After World War II, as he played Vegas and other hot spots, Jeffries studied with Self-Realization Fellowship guru Paramahansa Yogananda at the group’s headquarters in Mount Washington. His teachings influenced Jeffries greatly, helping him come to terms with the world’s obsession with race. It was no easy feat. As he was quoted in Life magazine in 1951: “In white places, I’m a nigger. In Negro places, I’m a Negro who wants to be a white man.”

In those years he also abandoned the States for a more tolerant Europe. He owned nightclubs in Paris and the south of France and continued to sing. He moved back to the United States in the 1960s, making appearances on the television shows “Hawaii Five-O” and “The Virginian.” He married four times, including Rose Bowl princess Betty Allensworth, and admits to “five kids, seven grandchildren, eight great-grandchildren.” Gradually, he fell off the media radar.

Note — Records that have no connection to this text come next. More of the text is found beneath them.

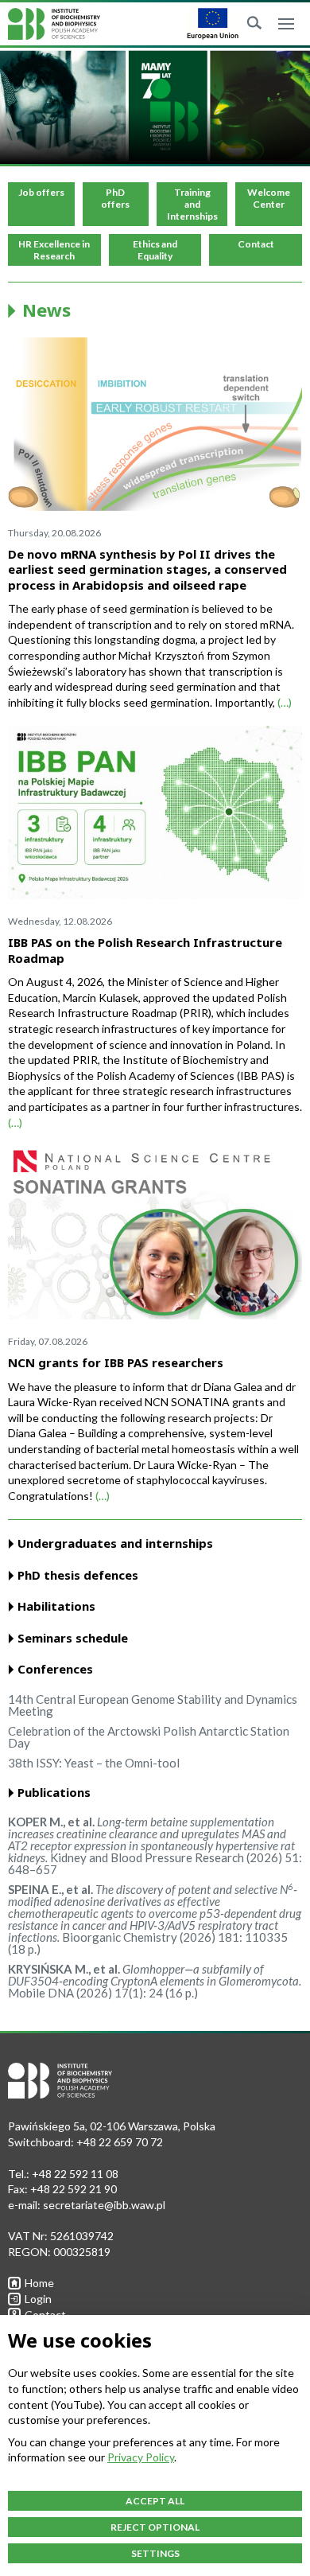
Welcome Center (268, 198)
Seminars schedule (72, 1638)
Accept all (155, 2501)
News (46, 310)
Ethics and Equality (155, 250)
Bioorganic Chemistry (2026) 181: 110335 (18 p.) (154, 1919)
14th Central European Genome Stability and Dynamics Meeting (152, 1705)
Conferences (55, 1669)
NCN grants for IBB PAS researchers (115, 1362)
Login (38, 2298)
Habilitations (56, 1606)
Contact (256, 244)
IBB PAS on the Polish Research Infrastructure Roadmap (145, 950)
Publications (54, 1792)
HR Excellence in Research (54, 250)
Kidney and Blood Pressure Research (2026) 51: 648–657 (155, 1845)
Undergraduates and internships (115, 1543)
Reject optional (155, 2527)
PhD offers (115, 198)
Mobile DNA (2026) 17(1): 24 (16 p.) (154, 1981)
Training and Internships (192, 204)
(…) (284, 702)
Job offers (41, 192)
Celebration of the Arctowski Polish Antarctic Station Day (148, 1737)
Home (39, 2283)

Then something happened. In the 1980s, caches of long-lost race films were discovered. Scholars such as Bowser, Sampson and Bogle have written books, produced documentaries and organized festivals. In the mid-1990s, as cowboy songs returned in vogue, Jeffries recorded a comeback album for Warner Western. The Bronze Buckaroo says that he’s now busier than ever, lecturing at colleges, headlining concerts, recording CDs and, like the tortoise, taking it one day at a time. With the deaths of Autry and Rogers, both in 1998, Jeffries and Monte Hale are the last of the singing cowboys.

Jeffries says he’s content that his cultural significance has been acknowledged. But he vows never to stop preaching about the misconceptions concerning race and the dangers of separatism.

“The word ‘black’ means ‘a void,’ so I have never seen a black man,” he says, sipping water from a cup enlivened by plastic flamingos. “The word ‘white’ means ‘lack of pigment,’ so I have never seen a white man either. There’s only one race: the human race.”